=== TASK TO COMPLETE ===
Please repeat, exactly as written, every line from the one containing "Given: Refresh the" through the last line of the records, both included, and leave out any pictures.

=== MATERIALS PROVIDED ===

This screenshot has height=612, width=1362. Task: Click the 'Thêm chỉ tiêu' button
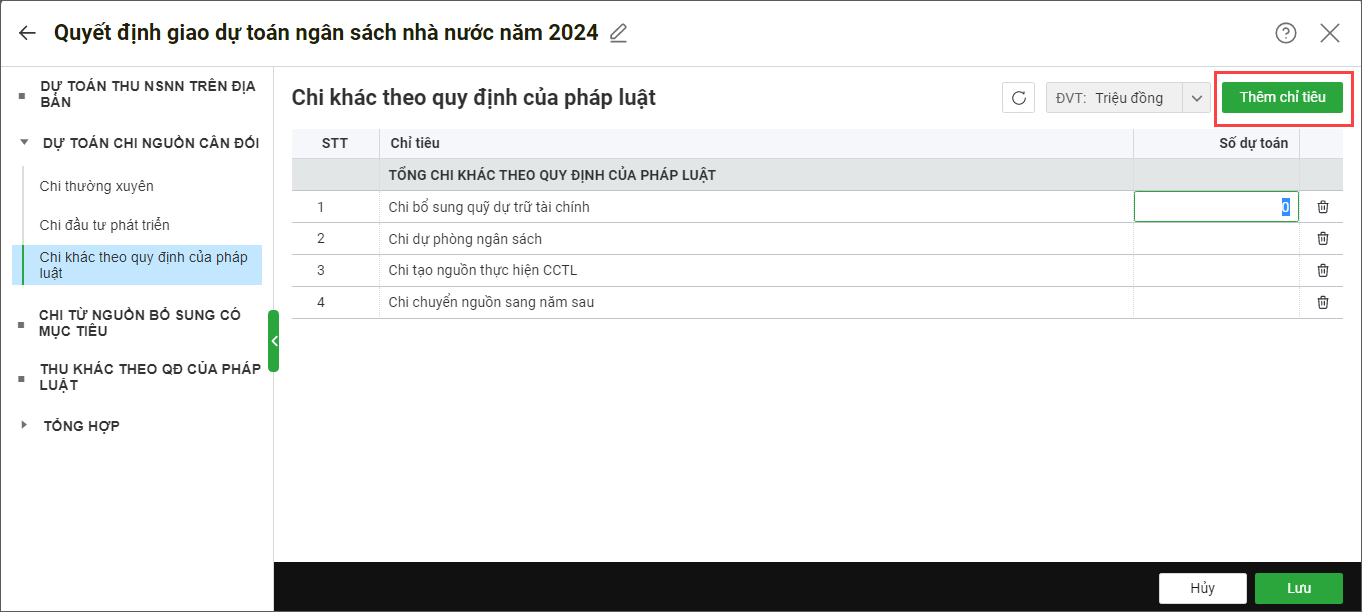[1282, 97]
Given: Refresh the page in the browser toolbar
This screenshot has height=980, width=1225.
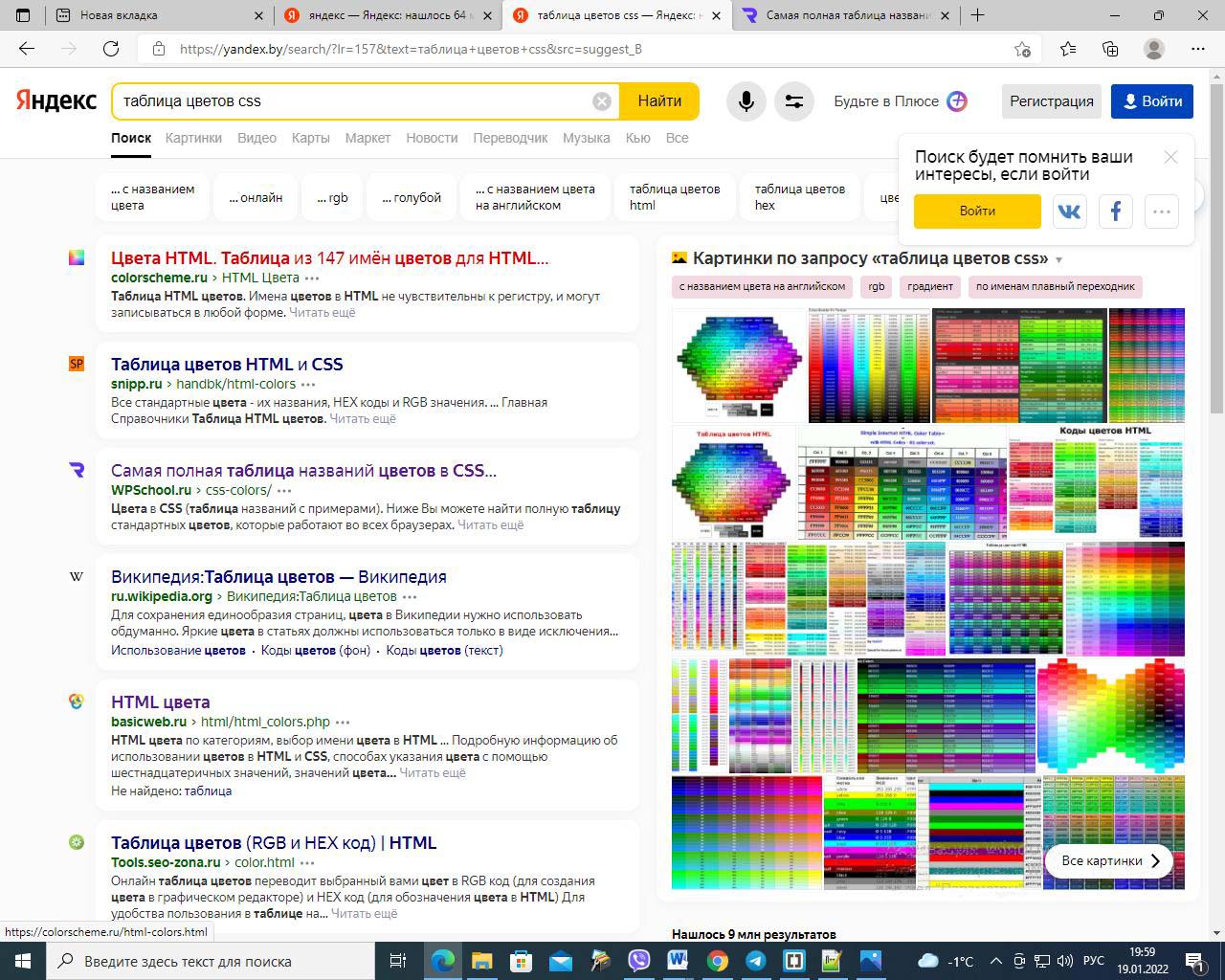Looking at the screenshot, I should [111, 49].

=== SOLVED EXERCISE ===
Given: Refresh the page in the browser toolbar
This screenshot has height=980, width=1225.
Looking at the screenshot, I should [111, 49].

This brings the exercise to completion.